The framework of our methods can be divided into 3 parts: proposal, recognition, and classification. Before applying our proposed methodology, we undertook a comprehensive data collection and preprocessing phase. The cameras used in real environments have a resolution of 720P or higher, support a shooting speed of 30 frames per second, work well in temperatures ranging from –10 °C to +50 °C, and are capable of automatically adjusting the exposure time according to the light conditions to keep the image brightness appropriate. The cameras are usually deployed in front of the left or right side of the pass port. We collected vehicle logo images from various sources, ensuring a diverse representation of lighting conditions, angles, and resolutions. Each image was then preprocessed to normalize the size, adjust the contrast, and remove noise. Specifically, image preprocessing involved resizing all images to a uniform dimension of 224×224 pixels, applying grayscale conversion to enhance contrast, and employing Gaussian blur for noise reduction. Then, we apply appropriate knowledge rules to preliminarily filter the vehicle logo regions. In the recognition part, we train a DCGAN on the vehicle logo dataset, where G generates rich vehicle logo samples, and D learns to recognize vehicle logo images to identify the most likely vehicle logo region from numerous candidate regions. Finally, in the classification part, we transfer the knowledge of vehicle logo features learned in D to perform the final classification. Fig. 1 demonstrates the framework of our method.

Before feeding the vehicle logo images into our DCGAN model for training, a series of preprocessing steps were undertaken to ensure the data quality and consistency. This preprocessing involved resizing images to a uniform dimension of 224×224 pixels to match the input size of our model, converting images to grayscale to reduce computational complexity while retaining essential features, and applying a Gaussian blur filter to reduce image noise and improve the model’s focus on relevant features. The standardized preprocessing pipeline is crucial for the effective training of deep learning models and contributes significantly to the robustness of the vehicle logo recognition system.

Our DCGAN model architecture for vehicle logo recognition is composed of a generator (G) that synthesizes new vehicle logo images from a noise distribution and a discriminator (D) that evaluates the authenticity of both real and generated images. The generator utilizes deconvolutional layers to progressively upscale the input noise to the size of a vehicle logo image, incorporating batch normalization and ReLU activation to stabilize the training process. Conversely, the discriminator employs convolutional layers to downscale the input images to a single probability score, using LeakyReLU activation to avoid the vanishing gradient problem. We optimized the model using the Adam optimizer, with a learning rate of 0.0002 for both G and D, and a beta1 parameter of 0.5. Training was conducted in batches of 128 images over 200 epochs, ensuring the model's capability to generate high-quality vehicle logo images and accurately classify them.

■ **Material shown**

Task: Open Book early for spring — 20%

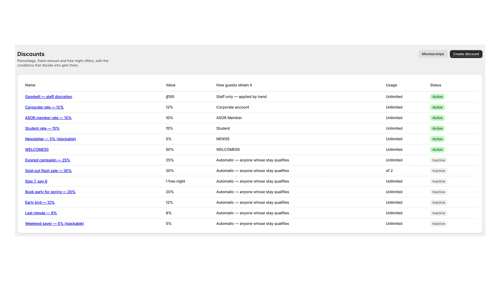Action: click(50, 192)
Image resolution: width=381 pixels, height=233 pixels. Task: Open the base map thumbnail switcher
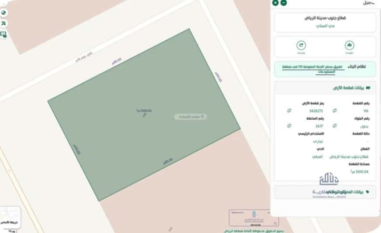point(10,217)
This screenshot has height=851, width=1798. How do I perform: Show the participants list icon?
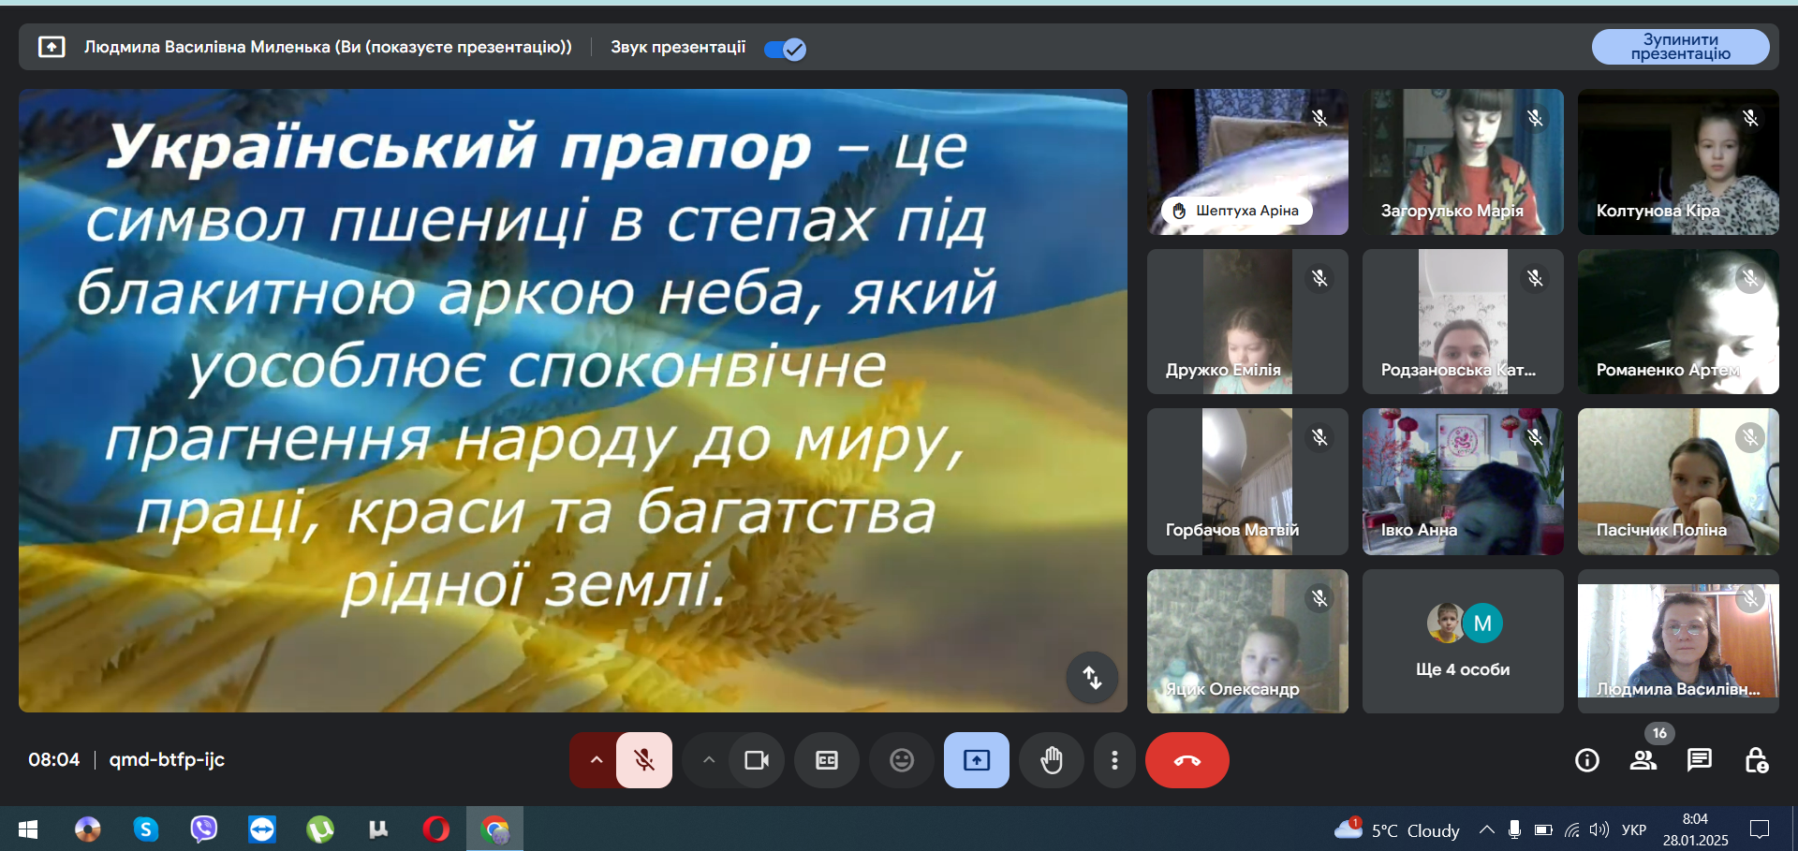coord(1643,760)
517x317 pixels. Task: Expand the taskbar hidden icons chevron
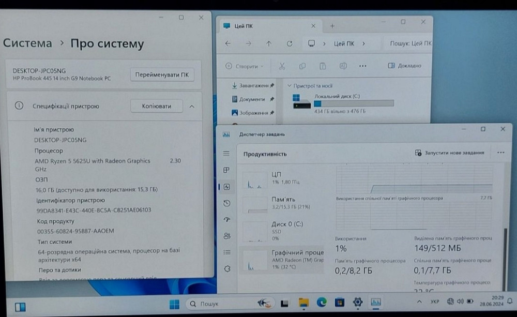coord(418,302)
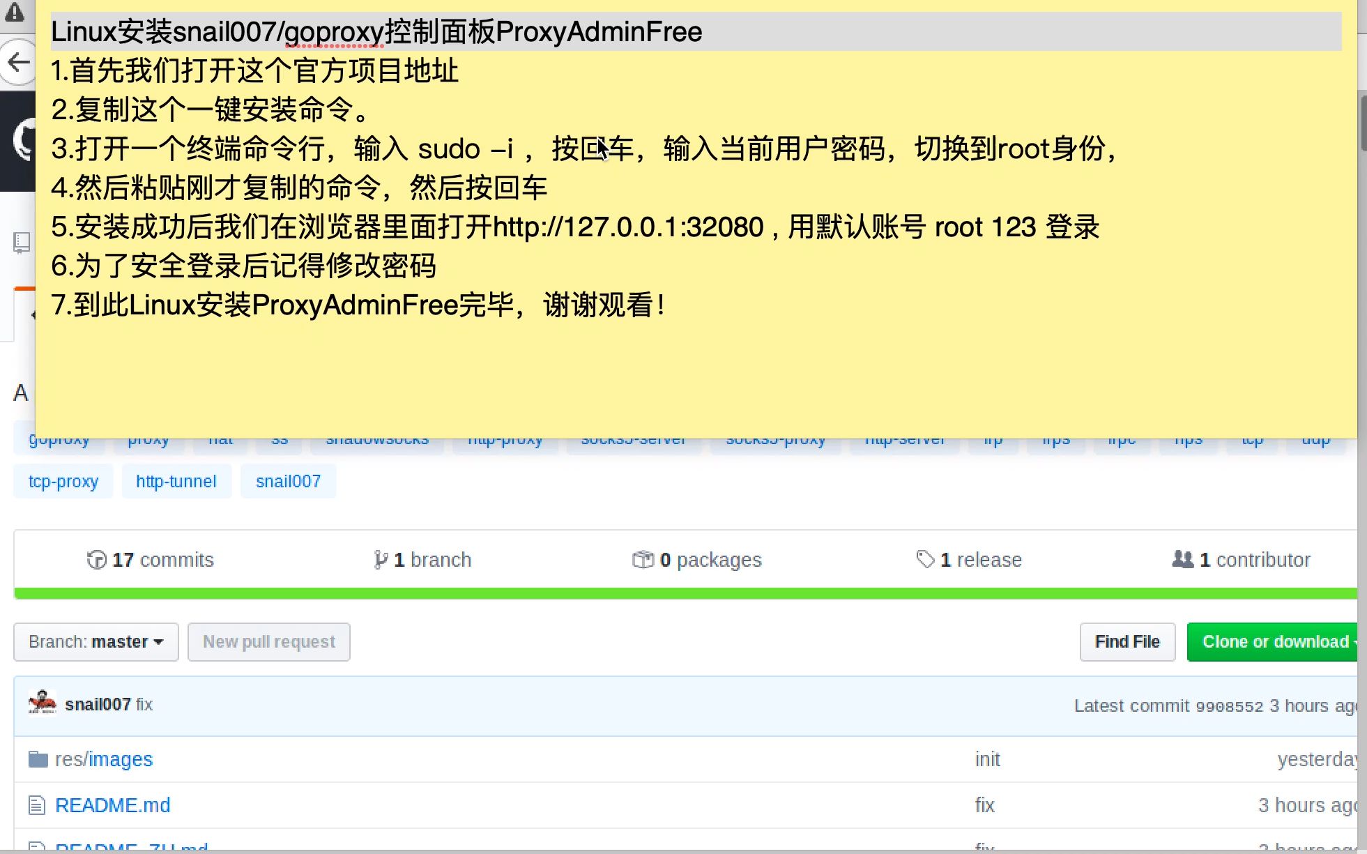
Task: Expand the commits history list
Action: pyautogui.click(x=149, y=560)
---
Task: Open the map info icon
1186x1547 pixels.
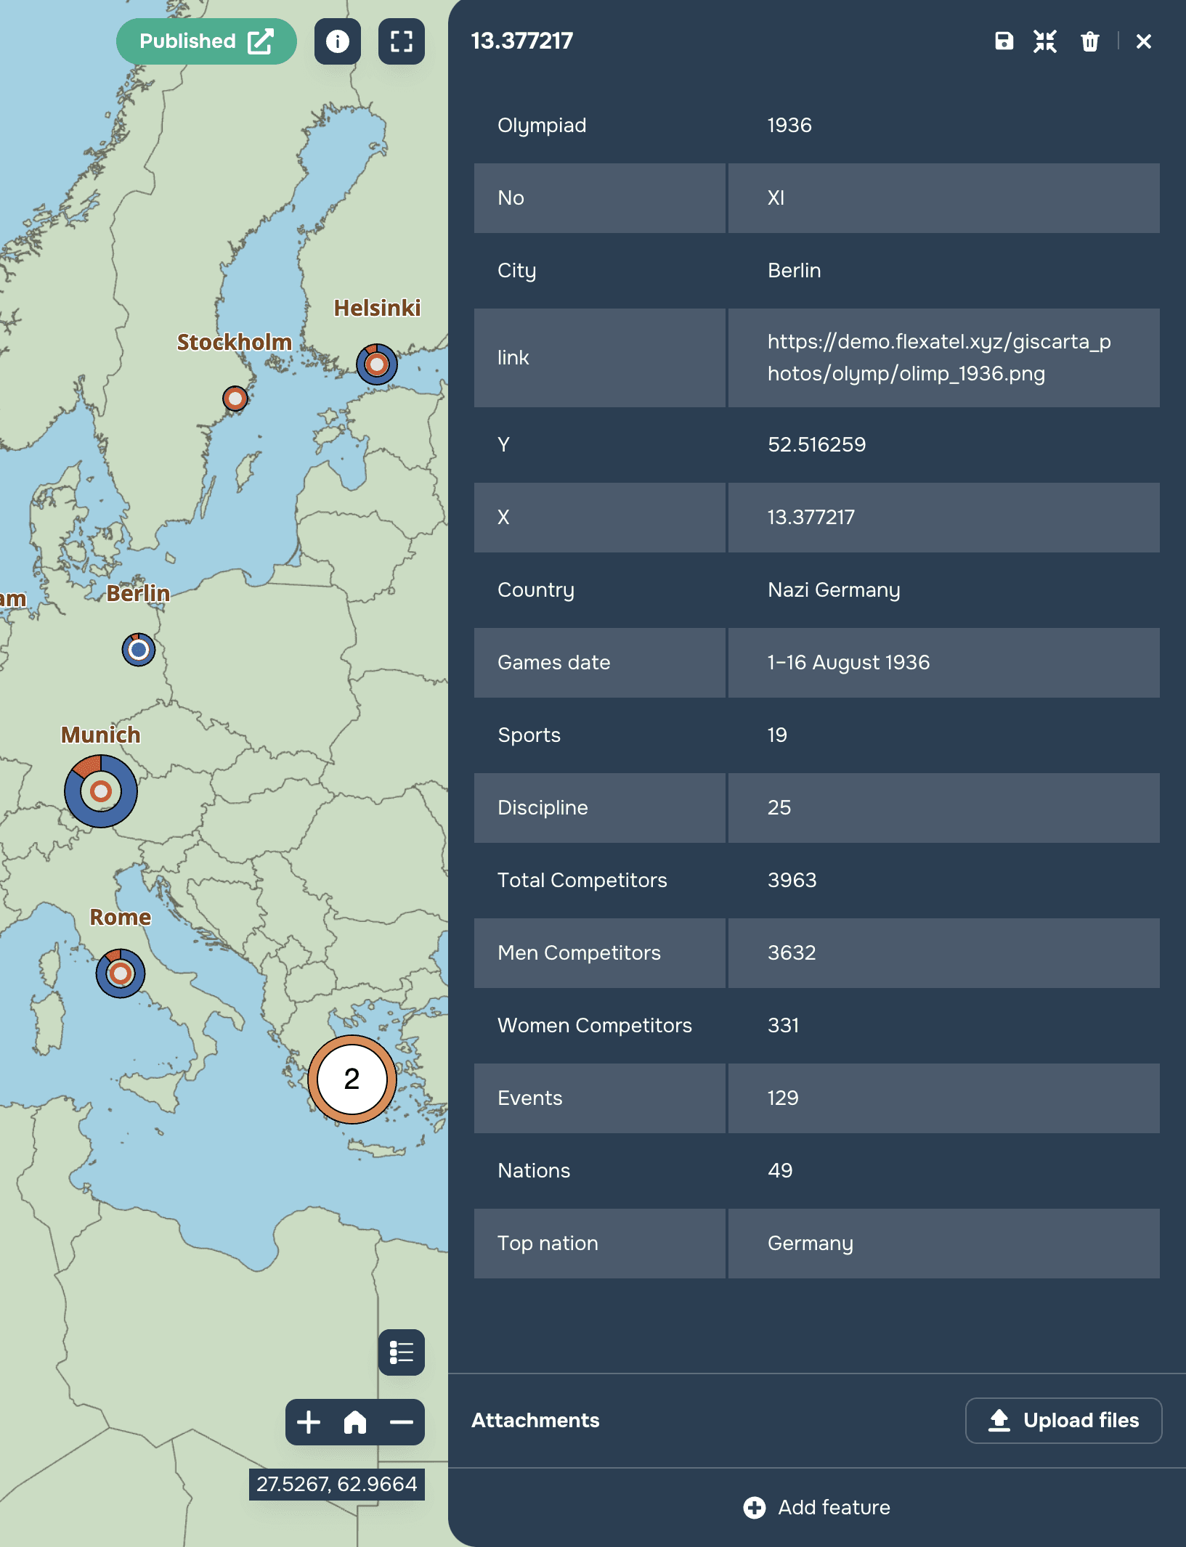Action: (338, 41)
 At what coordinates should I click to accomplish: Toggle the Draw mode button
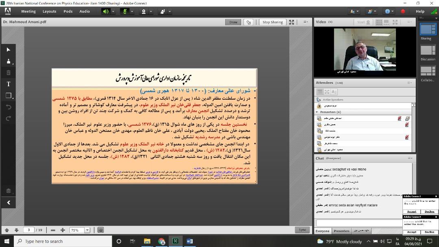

■ **Actions to take**
(1) In the vehicle logo recognition text, condense the paragraph beginning "Before feeding the vehicle logo images" into a short bulleted list that keeps its main facts.
(2) According to the vehicle logo recognition text, what learning rate did the Adam optimizer use for G and D?
(3) From the vehicle logo recognition text, reproduce word for word the stretch from "Before feeding the" through "logo recognition system.".

■ **Task-by-task outputs**
(1)
- Images are preprocessed before DCGAN training to ensure data quality and consistency.
- All images are resized to 224×224 pixels to match the model's input size.
- Images are converted to grayscale, which reduces computational complexity while retaining essential features.
- A Gaussian blur filter reduces image noise and improves the model's focus on relevant features.
- This standardized pipeline is crucial for training deep learning models effectively and adds to the recognition system's robustness.

(2) 0.0002

(3)
Before feeding the vehicle logo images into our DCGAN model for training, a series of preprocessing steps were undertaken to ensure the data quality and consistency. This preprocessing involved resizing images to a uniform dimension of 224×224 pixels to match the input size of our model, converting images to grayscale to reduce computational complexity while retaining essential features, and applying a Gaussian blur filter to reduce image noise and improve the model’s focus on relevant features. The standardized preprocessing pipeline is crucial for the effective training of deep learning models and contributes significantly to the robustness of the vehicle logo recognition system.